If it hurts, it isn't love

 

 

 

 

If It Hurts It Isn’t Love: A Teen Perspective

Violence in teen relationships is at the heart of our quest to raise public awareness around harmful behaviour between two individuals. As such we all have a responsibility to do what we can to stop it from happening by keeping it in the spotlight so that teenagers are educated and empowered to recognise violent behaviour in their relationships and be able to safeguard themselves.

Issues around uncertainty and ambivalence are often a common theme amongst young people regarding their relationships, which is not surprising considering their age-related low level of experience in this area. In addition, teenagers grow up with a mixed bag of society’s perspectives on dating and relationships, fed to them by tv/media images and of course first hand experiences in the home which are not always positive.
Do you know why it can often be difficult for young people to recognise behaviours in their partners that make them victims of ‘domestic’ violence? It is partly because domestic violence is much more than physical abuse. In fact, many victims who are controlled by their partners and who live in danger and fear have never been physically assaulted.

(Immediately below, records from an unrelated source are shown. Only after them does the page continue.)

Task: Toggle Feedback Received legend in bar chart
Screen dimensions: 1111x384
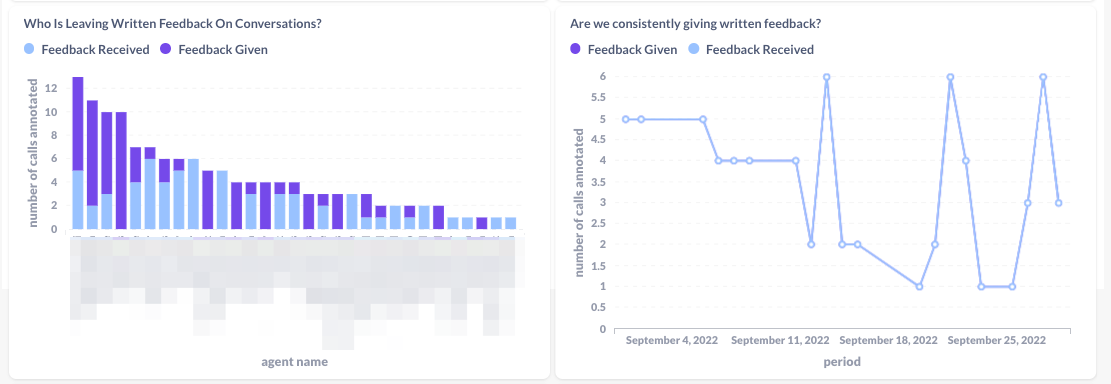Action: click(x=86, y=50)
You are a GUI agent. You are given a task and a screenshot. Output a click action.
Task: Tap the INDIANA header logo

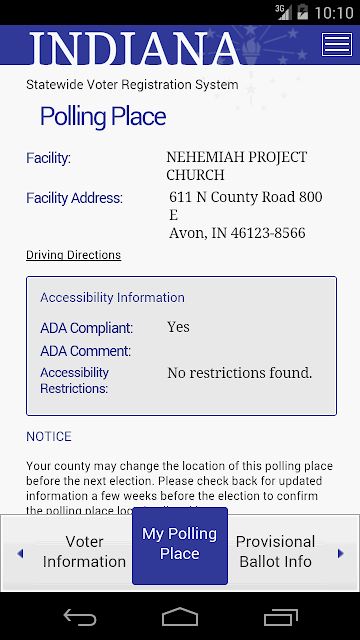[135, 48]
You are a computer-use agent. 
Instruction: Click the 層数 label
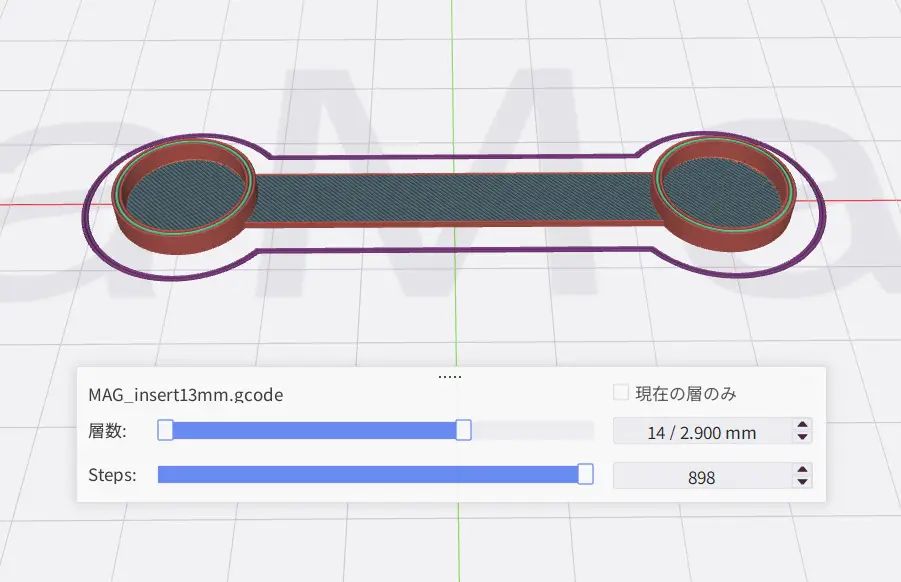(107, 432)
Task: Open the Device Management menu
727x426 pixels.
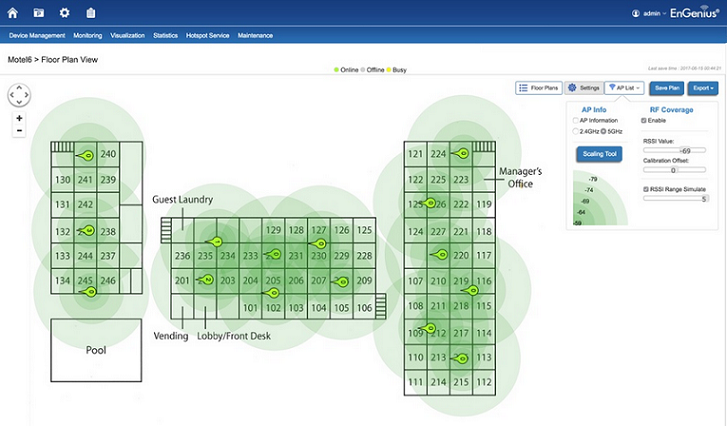Action: 37,35
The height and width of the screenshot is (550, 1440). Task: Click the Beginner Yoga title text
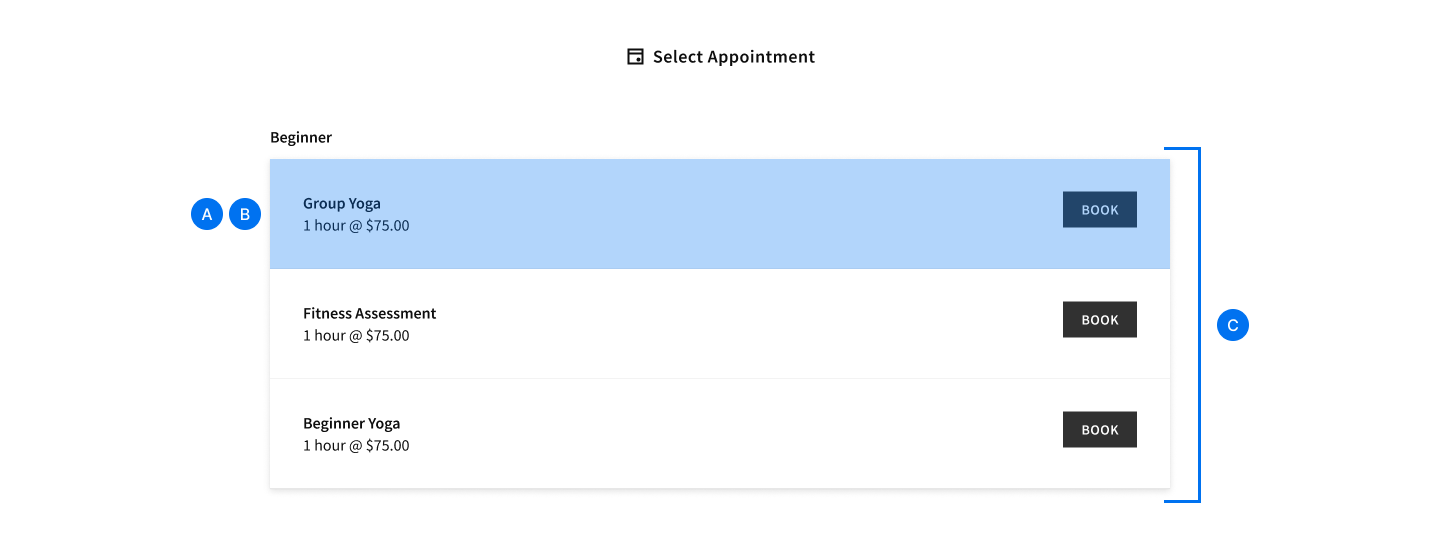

Being in love is a relatively new and exciting phenomena when you’re in your teens, and why not? It’s supposed to be fun - a romantic, happy time. Here may lie the underlying cause for much of the violent behaviour that starts to occur as teenagers, wanting to sustain those feelings within the relationship can be prone to overlook certain behaviours. They figure that all relationships have their ups and downs and may be questioning what’s the norm? How are you supposed to gauge what’s right or acceptable anyway? Yes, tuneful lyrics of favourite songs tell us that ‘love hurts’, but this is far from the kind of emotional or physical violence that should be expected to come out of a relationship.

So how do you begin to deal with it when it happens to you? Well, for a start, you need to arm yourself with the right information about the main issues and that’s where CLC is determined to make a difference. Understanding what domestic violence is, means being aware of the many different things abusers do to control their partners.
We aim to educate and support teenagers who want to know more about this important subject. That’s what we’re here for and that’s what CLC is all about. If there’s one message you need to hear loud and clear, it is that YOU DO NOT DESERVE IT so don’t put up with it. Either you and your partner work at making the relationship work without abuse and violence or end it.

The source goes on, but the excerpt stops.